Since then she has run her business while working to increase her political profile. She was until recently the executive director of Maggie’s List, the federal PAC that tries to get conservative women elected. It’s in that role you may have seen her pre-election on PBS NewsHour, suggesting that many women would still vote for Donald Trump despite his “grab women” tape recording.


“I got a lot of death threats for that,” she says now. Her larger point was defensible. She said women were rightly disgusted by the recording and needed to address broader problems with a male-dominated political process, but that many conservative women would prioritize “pocketbook issues” and vote Republican. Many did. Still, it’s hard to square Shorey’s repeated desire to make the Dallas County GOP more inclusive and friendly to both women and minorities with the larger backdrop of the Trump administration, Roy Moore, and so on.

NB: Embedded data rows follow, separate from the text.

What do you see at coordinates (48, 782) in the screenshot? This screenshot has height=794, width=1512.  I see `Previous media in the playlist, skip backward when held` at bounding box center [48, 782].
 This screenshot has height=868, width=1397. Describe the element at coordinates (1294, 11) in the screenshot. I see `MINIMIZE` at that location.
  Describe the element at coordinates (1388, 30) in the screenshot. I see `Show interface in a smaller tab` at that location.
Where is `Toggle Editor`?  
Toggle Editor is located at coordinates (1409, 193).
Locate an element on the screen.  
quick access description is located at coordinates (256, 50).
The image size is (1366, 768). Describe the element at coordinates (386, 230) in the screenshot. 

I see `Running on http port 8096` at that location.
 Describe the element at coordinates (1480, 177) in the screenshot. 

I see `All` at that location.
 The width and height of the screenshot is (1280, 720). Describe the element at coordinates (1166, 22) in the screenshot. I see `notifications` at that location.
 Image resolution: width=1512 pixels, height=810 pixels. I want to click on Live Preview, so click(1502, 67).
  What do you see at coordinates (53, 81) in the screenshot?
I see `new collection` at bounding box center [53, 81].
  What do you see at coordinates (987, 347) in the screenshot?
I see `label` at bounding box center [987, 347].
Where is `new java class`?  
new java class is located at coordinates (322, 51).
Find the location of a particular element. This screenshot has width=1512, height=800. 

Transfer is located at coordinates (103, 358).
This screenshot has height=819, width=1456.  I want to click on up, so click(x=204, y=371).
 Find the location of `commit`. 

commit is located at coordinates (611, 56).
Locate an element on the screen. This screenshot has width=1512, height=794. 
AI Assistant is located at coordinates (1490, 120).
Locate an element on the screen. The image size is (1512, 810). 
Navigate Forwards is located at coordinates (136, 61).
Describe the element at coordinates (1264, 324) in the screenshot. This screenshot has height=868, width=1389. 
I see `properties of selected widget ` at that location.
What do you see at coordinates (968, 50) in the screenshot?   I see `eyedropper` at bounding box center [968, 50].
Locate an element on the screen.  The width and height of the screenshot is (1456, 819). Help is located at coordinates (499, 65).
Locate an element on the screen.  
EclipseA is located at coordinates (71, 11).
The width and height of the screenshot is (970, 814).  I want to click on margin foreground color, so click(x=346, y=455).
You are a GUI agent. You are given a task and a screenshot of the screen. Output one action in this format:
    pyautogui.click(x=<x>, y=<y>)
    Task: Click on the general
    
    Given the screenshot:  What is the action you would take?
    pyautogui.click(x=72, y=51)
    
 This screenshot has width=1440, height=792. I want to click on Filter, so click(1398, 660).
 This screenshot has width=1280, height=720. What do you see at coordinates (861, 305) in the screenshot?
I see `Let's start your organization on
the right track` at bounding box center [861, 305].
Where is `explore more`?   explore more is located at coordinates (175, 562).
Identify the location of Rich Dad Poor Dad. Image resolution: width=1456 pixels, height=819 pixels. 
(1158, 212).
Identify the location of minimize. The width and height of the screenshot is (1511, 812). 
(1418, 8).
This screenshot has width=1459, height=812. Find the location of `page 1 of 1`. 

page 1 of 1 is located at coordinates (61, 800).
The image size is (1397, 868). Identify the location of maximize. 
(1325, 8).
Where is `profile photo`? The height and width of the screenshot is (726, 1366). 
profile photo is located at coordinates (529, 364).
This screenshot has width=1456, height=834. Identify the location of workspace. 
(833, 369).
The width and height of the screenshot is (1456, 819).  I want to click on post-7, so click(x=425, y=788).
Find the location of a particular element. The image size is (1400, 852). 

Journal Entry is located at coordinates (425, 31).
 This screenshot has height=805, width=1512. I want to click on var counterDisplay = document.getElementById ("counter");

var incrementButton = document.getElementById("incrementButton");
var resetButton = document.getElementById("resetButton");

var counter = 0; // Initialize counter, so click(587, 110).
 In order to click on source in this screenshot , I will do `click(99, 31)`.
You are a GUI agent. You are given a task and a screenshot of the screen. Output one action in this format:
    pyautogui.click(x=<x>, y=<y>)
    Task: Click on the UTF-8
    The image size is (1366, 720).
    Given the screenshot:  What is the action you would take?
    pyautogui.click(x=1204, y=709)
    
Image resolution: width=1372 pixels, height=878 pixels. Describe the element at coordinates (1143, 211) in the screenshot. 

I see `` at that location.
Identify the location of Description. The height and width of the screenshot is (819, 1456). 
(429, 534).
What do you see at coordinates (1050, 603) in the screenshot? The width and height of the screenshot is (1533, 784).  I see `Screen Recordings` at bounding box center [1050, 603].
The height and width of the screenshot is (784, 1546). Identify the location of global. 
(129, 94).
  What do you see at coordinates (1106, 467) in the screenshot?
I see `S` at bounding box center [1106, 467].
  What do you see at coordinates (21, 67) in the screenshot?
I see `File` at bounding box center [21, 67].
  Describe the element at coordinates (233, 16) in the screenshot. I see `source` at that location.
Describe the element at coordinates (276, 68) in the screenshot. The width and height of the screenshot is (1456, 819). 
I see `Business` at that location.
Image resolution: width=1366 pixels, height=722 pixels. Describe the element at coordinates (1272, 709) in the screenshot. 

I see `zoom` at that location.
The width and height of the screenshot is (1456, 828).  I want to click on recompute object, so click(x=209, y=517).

Even more immediate, she has to take on the other battles. As for raising money, she points to that Tampa race and her ability to keep a business afloat for 14 years while living in smaller cities as proof of her dollars-and-cents acumen. She hasn’t yet had to deal with the tea party folks sabotaging her party’s picks whom they deem too “Republican in Name Only” (RINO). This list includes just about every Dallas County Republican save Matt Rinaldi and anyone named Huffines.


Can she succeed? Relatively speaking, yes. For Republicans, it’s a good thing that the office no longer has to bend to the will of U.S. Rep. Pete Sessions. (Local GOP campaigners tell stories of only being allowed to block walk for statewide candidates on streets that also happened to be part of Sessions’ district.) And several Republicans told me that they don’t believe the office simply bends to the wishes of either Huffines. If she can truly execute a game plan that builds a bench of Republicans in Dallas County, and then a Dem name like Valdez at the top of the ticket doesn’t spark a down-ballot Democratic sweep, then maybe the local party can become relevant again.


That’s not the way I would bet my own money. Anti-Trump outrage does seem likely to affect down-ballot races, even in Texas. But I was surprised at how much I, a lifelong Democrat, found myself rooting for Shorey. She’s just likable. Having a winning personality is a large part of all of the fundraising, hand-holding, and ego stroking that the job entails.


“I think 2018 is going to be the battle of the decade,” she says. “And it’s going to be a blood bath. And we’ll be ready.” When she says this, Shorey is, of course, smiling.